**What the task asks:** Nothing outside the stretch is wanted. Repeat exactly the lines of the listing below from the one that contains "direzione (467, 445)" through the one that contains "informazioni (476, 504)", both ends included.

**Extracted material:**
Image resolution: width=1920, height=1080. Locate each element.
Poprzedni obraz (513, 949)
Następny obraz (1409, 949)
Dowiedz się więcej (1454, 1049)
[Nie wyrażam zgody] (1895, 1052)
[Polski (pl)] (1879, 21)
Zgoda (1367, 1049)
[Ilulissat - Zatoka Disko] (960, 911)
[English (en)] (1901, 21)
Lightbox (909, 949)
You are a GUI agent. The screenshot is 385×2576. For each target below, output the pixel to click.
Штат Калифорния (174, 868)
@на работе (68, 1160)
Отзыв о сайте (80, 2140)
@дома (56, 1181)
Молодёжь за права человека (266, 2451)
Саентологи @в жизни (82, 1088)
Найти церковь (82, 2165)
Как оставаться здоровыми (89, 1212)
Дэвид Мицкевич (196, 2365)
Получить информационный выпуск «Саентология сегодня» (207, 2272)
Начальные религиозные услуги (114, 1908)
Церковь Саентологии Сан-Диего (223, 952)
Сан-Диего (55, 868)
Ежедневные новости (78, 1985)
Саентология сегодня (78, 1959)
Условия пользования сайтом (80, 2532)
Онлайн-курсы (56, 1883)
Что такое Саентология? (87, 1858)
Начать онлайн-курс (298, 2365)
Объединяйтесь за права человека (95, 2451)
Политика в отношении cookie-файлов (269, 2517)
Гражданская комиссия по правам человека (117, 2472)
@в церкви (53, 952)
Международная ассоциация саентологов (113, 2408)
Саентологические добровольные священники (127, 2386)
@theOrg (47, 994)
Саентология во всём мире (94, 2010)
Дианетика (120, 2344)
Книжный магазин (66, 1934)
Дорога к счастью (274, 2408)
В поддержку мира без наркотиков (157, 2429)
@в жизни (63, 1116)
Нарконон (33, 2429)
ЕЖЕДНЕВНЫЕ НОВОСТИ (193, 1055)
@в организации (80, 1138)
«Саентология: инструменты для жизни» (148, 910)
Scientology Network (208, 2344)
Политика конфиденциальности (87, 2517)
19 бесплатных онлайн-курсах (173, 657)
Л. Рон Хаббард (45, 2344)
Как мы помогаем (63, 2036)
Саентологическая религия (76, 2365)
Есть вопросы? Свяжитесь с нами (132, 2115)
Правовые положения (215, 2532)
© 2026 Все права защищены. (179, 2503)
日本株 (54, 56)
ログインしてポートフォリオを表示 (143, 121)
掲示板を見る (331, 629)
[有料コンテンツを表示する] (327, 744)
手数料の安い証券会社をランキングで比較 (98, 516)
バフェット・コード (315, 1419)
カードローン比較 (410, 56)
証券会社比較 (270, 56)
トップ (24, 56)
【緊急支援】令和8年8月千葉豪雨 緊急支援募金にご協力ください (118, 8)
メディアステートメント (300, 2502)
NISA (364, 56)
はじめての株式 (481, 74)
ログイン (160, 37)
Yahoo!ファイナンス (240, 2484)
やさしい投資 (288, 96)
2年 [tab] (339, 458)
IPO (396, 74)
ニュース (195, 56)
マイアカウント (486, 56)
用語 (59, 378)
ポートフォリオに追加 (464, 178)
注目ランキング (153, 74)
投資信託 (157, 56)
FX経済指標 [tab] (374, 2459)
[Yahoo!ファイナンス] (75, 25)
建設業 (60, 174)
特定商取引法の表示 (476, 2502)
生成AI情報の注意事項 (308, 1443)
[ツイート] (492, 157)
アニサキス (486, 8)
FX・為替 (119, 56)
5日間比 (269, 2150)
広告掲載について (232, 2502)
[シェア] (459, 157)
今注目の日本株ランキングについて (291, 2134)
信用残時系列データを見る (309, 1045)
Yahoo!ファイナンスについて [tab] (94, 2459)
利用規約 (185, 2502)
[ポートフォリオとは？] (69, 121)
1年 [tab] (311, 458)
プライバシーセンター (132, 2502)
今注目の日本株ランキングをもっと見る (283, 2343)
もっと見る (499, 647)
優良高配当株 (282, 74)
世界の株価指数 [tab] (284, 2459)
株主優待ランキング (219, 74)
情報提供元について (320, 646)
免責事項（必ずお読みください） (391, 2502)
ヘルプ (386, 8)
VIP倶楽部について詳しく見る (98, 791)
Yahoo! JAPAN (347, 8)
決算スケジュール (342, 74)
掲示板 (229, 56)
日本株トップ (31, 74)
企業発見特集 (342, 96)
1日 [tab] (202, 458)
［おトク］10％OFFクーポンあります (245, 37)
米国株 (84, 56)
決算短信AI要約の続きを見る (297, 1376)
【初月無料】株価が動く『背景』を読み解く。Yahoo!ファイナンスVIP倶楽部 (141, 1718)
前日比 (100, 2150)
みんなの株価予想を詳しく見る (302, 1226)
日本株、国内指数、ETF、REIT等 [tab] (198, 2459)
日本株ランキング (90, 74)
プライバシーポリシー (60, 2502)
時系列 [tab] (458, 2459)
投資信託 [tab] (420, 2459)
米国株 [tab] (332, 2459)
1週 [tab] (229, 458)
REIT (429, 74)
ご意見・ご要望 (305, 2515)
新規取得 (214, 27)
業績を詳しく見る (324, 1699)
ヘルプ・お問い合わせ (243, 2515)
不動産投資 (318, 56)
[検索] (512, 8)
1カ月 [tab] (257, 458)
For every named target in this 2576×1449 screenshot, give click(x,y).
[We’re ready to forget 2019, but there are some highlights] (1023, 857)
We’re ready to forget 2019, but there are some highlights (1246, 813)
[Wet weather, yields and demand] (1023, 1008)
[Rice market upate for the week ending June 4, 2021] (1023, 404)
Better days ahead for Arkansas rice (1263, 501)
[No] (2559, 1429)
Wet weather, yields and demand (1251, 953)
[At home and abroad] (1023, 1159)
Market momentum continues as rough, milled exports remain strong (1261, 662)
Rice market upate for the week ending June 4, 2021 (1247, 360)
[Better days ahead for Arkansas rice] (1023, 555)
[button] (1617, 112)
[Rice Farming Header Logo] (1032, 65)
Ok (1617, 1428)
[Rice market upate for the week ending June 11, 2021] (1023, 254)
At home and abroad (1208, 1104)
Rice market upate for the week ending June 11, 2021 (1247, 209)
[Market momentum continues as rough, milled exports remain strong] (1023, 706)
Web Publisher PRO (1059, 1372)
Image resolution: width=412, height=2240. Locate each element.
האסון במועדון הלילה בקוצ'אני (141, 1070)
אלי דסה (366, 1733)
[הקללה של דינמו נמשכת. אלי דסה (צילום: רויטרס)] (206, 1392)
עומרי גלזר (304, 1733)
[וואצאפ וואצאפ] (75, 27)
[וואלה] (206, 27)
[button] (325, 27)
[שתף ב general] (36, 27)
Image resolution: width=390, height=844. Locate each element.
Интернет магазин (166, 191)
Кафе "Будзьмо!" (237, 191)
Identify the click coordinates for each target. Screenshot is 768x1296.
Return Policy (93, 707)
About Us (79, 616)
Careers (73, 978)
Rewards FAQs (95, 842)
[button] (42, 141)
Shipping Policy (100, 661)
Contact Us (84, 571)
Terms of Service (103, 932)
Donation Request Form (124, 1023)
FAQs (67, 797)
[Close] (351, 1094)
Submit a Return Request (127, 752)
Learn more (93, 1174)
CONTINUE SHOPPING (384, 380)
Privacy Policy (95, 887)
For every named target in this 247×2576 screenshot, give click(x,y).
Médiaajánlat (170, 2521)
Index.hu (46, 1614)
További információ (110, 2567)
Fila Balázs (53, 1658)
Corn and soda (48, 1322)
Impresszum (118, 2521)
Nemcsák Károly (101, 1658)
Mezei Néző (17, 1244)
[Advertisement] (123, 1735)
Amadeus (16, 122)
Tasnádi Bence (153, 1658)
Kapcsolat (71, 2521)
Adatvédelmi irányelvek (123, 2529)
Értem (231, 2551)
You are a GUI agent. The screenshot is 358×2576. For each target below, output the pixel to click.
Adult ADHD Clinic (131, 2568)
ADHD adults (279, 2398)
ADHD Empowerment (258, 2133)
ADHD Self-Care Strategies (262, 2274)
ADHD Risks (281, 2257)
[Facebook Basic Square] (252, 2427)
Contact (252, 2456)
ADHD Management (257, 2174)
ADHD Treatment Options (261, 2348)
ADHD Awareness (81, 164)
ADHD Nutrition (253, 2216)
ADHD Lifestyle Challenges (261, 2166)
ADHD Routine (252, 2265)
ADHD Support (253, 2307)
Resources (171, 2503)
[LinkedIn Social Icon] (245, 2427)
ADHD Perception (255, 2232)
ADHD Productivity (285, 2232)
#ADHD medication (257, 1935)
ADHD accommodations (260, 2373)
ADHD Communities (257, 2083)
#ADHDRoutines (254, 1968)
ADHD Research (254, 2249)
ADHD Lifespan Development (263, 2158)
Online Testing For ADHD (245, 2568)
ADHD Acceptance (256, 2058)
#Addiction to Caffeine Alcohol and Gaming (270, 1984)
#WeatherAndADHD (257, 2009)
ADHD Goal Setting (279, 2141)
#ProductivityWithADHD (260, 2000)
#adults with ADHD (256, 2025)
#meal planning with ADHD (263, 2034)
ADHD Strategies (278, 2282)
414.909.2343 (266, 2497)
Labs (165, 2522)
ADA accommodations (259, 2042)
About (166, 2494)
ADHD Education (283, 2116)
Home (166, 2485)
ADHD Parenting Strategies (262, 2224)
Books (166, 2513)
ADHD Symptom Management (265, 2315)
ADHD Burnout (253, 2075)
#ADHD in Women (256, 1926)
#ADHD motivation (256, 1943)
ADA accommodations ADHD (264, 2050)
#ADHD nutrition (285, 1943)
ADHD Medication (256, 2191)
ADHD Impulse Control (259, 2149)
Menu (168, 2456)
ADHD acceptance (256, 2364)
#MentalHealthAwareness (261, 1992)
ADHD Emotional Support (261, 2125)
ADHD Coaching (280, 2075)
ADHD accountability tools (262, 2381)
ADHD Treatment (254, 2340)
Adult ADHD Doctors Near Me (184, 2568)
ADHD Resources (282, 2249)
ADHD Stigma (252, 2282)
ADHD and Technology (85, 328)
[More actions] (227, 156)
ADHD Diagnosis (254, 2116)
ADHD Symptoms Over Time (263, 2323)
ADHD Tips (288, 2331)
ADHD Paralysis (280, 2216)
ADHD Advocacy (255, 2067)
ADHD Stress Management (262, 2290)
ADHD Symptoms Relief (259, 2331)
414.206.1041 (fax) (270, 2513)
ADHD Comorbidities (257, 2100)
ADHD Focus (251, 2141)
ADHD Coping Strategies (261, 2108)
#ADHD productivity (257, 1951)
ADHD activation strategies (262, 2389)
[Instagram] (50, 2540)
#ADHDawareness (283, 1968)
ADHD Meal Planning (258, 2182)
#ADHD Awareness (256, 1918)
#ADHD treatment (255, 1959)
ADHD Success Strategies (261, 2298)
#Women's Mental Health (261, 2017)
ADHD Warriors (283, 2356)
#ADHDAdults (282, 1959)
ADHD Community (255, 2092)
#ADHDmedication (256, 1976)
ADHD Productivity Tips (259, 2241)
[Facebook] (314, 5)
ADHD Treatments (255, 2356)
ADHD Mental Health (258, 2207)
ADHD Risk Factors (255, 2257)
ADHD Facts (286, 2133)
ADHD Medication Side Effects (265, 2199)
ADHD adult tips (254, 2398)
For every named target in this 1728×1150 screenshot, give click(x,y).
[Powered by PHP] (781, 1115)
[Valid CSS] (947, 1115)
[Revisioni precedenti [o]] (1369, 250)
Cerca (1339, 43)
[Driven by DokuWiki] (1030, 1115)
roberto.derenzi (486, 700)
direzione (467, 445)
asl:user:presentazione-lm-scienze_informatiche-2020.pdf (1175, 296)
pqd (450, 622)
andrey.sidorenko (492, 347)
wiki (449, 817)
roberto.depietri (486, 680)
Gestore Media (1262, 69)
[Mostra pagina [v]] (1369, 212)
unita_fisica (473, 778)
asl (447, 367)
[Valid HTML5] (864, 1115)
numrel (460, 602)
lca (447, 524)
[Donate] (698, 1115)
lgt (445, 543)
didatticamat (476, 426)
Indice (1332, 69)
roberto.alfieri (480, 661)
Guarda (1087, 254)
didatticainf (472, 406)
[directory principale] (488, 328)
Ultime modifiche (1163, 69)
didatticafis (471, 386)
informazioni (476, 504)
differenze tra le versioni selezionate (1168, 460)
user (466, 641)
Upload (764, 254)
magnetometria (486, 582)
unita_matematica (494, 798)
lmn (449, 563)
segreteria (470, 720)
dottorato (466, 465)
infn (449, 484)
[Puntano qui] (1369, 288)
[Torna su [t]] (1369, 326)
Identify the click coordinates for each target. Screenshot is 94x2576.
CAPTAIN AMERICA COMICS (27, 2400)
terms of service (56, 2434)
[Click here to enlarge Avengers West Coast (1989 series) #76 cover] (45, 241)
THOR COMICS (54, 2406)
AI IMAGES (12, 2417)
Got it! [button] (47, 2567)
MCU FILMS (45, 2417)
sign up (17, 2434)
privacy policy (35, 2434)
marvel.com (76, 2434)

**Output for this task:**
direzione (467, 445)
asl:user:presentazione-lm-scienze_informatiche-2020.pdf (1175, 296)
pqd (450, 622)
andrey.sidorenko (492, 347)
wiki (449, 817)
roberto.depietri (486, 680)
Gestore Media (1262, 69)
[Mostra pagina [v]] (1369, 212)
unita_fisica (473, 778)
asl (447, 367)
[Valid HTML5] (864, 1115)
numrel (460, 602)
lca (447, 524)
[Donate] (698, 1115)
lgt (445, 543)
didatticamat (476, 426)
Indice (1332, 69)
roberto.alfieri (480, 661)
Guarda (1087, 254)
didatticainf (472, 406)
[directory principale] (488, 328)
Ultime modifiche (1163, 69)
didatticafis (471, 386)
informazioni (476, 504)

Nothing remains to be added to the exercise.